Add-ins para Outlook — o email deixa de ser o fim da linha.
Um painel dentro do Outlook que transforma o email aberto no que ele devia gerar: um ticket, uma tarefa, um registo no ERP. Sem copiar e colar, sem sair do sítio onde se trabalha.
O email é onde o trabalho chega e, muitas vezes, onde ele fica. Alguém lê um pedido, abre outro separador, procura o cliente, copia o assunto, cola o corpo, escolhe a categoria e cria o ticket — dois minutos por email, dezenas de vezes ao dia, e um em cada cinco acaba por não ser registado de todo. Um add-in resolve isto onde o problema acontece: dentro do Outlook.
O que construímos
Do email para o sistema, num clique
O painel lê o email aberto — remetente, assunto, corpo, anexos — e preenche o que consegue. Quem está a trabalhar confirma a categoria e a prioridade, carrega uma vez, e o ticket existe.

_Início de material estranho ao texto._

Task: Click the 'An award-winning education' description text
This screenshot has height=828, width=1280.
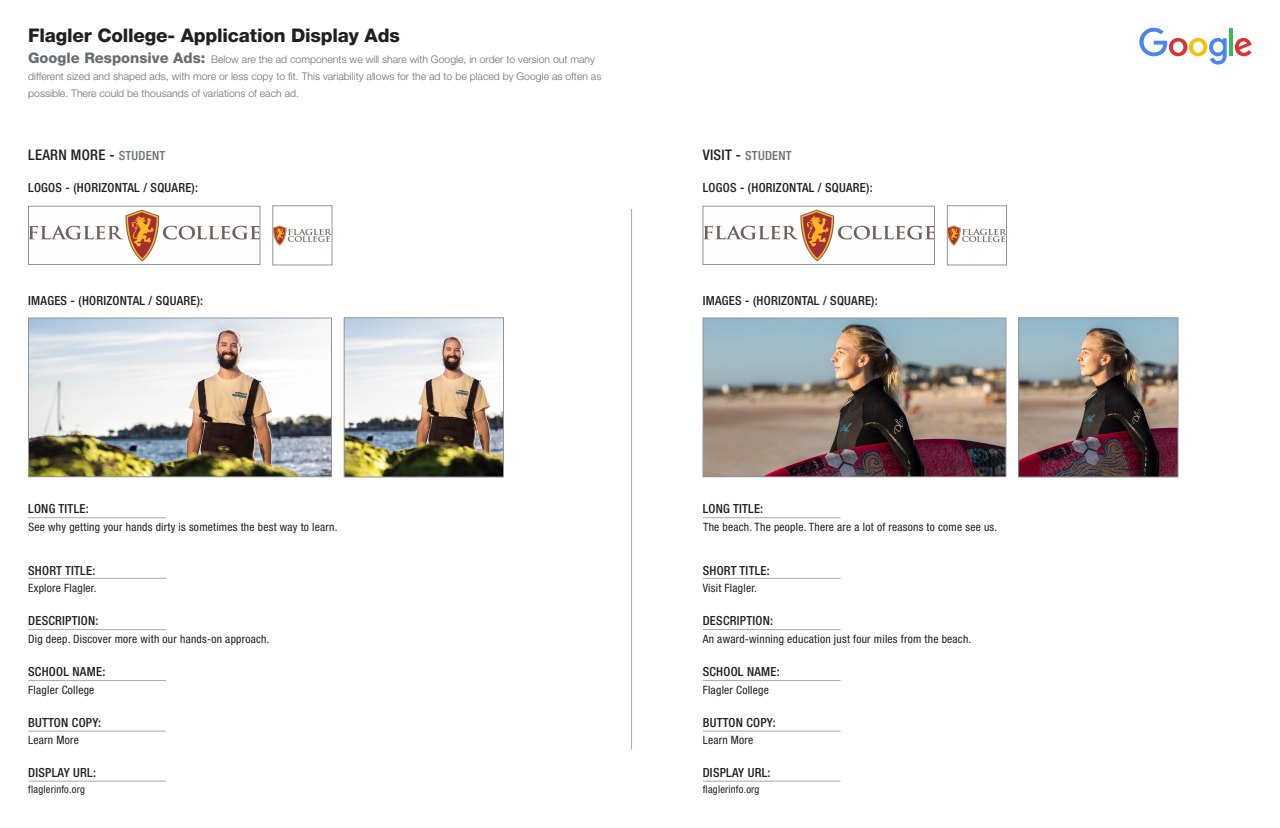Action: pos(836,639)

O que antes eram dois minutos passa a ser um gesto.
Feito para o sistema que já tem
Freshservice, Freshdesk, Jira, ERPs próprios, bases de dados internas. Ligamos pela API quando existe e construímos a ponte quando não existe. Já fizemos um add-in que abre tickets no Freshservice e outro que cria tarefas numa aplicação de gestão interna.
Funciona em todo o lado onde o Outlook funciona
Windows, Mac, navegador e telemóvel. Um add-in moderno é HTML e JavaScript servidos pela web, com um manifesto que o Outlook lê — não é um instalador que a informática tem de distribuir a cem máquinas.
Duas coisas que se aprendem à segunda vez
A chave da API não pode viver no browser
Um add-in corre no computador de quem o usa. Pôr lá a chave da API do sistema de tickets é dá-la a quem abrir as ferramentas de programador. Construímos sempre um middleware pelo meio: o add-in fala com ele, ele fala com o sistema, e a chave nunca sai do servidor.
O Outlook Web vive noutro domínio
O painel corre em outlook.office.com, e a maioria das APIs não autoriza pedidos vindos de lá. Sem um serviço próprio no meio, o add-in bate contra o CORS e não há definição que o resolva — é preciso construir a peça que falta.
Como decorre
- Uma conversa curta sobre o que chega por email e o que devia acontecer a seguir.
- Um add-in a funcionar, com o vosso sistema ligado a sério — não uma maqueta.
- Instalado na organização pelo administrador do Microsoft 365, para todos ou para um grupo.
- Entregue com o código e com o que for preciso para o manter sem nós.
Quanto tempo
A partir de uma semana, a funcionar a 100%, em produção e com testes documentados. O prazo real depende do sistema do outro lado — uma API documentada e um ERP antigo sem interface nenhuma não são o mesmo trabalho, e dizemos qual é o caso antes de começar.